Rewrite the records from the line containing "12:30 (44, 453)" through the end of the records, inclusive, with "Report" replaced by "Reports" and nothing else changed.

>> begin Material for this exercise

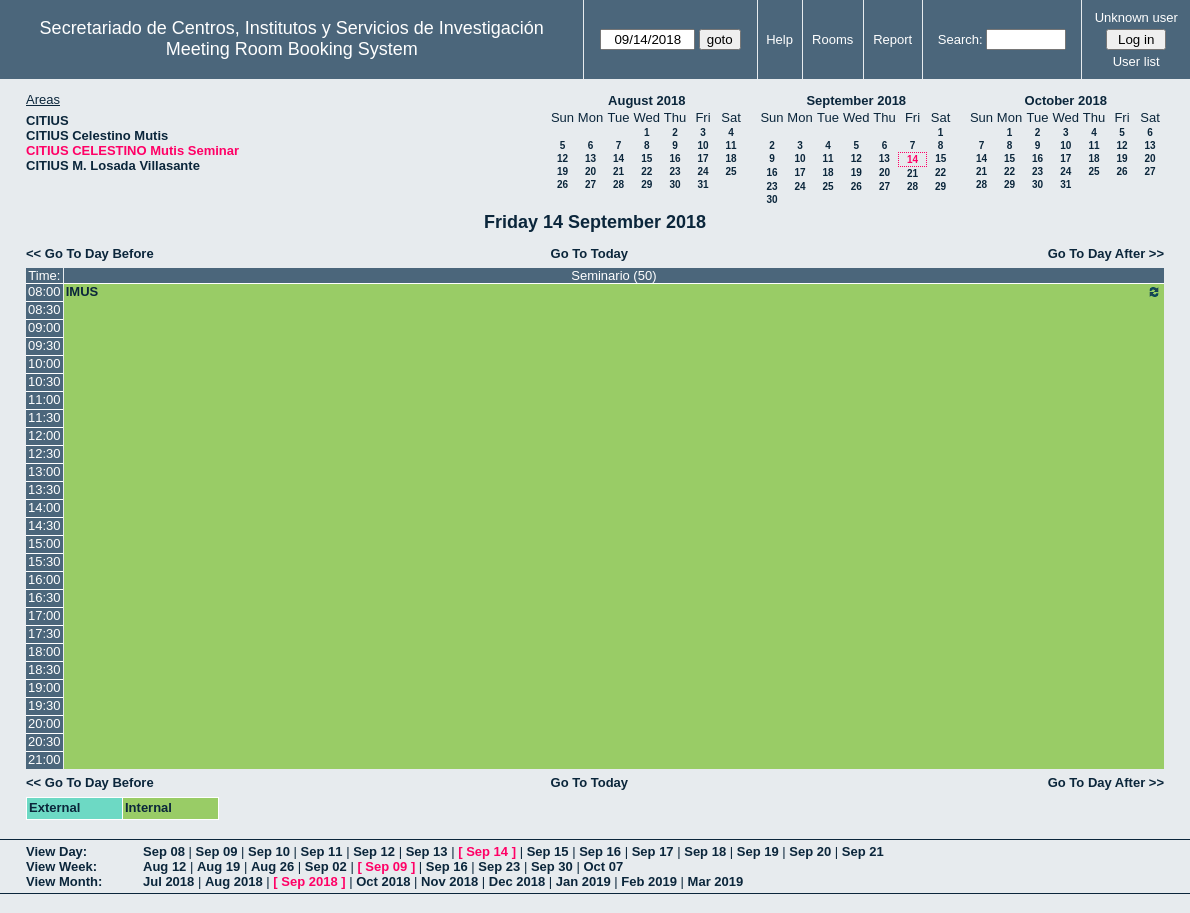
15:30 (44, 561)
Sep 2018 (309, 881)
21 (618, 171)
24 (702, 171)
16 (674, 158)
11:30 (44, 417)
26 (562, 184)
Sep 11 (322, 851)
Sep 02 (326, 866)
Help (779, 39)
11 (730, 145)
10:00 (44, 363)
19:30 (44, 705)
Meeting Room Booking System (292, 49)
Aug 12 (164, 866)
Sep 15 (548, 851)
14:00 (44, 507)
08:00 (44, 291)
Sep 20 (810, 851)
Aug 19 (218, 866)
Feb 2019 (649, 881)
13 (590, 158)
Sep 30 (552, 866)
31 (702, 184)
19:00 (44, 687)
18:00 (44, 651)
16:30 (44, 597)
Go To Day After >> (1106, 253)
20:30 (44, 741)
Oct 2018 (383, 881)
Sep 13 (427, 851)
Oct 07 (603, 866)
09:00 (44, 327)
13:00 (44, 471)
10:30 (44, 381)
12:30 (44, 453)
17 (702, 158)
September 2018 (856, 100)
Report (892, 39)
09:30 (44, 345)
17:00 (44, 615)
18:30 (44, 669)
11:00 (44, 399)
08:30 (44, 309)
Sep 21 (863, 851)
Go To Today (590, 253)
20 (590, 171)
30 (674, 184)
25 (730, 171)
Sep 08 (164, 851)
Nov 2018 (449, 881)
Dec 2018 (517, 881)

>> end Material for this exercise

■ Task result ■
12:30 (44, 453)
17 (702, 158)
September 2018 (856, 100)
Reports (892, 39)
09:30 (44, 345)
17:00 (44, 615)
18:30 (44, 669)
11:00 (44, 399)
08:30 (44, 309)
Sep 21 (863, 851)
Go To Today (590, 253)
20 (590, 171)
30 (674, 184)
25 (730, 171)
Sep 08 (164, 851)
Nov 2018 (449, 881)
Dec 2018 (517, 881)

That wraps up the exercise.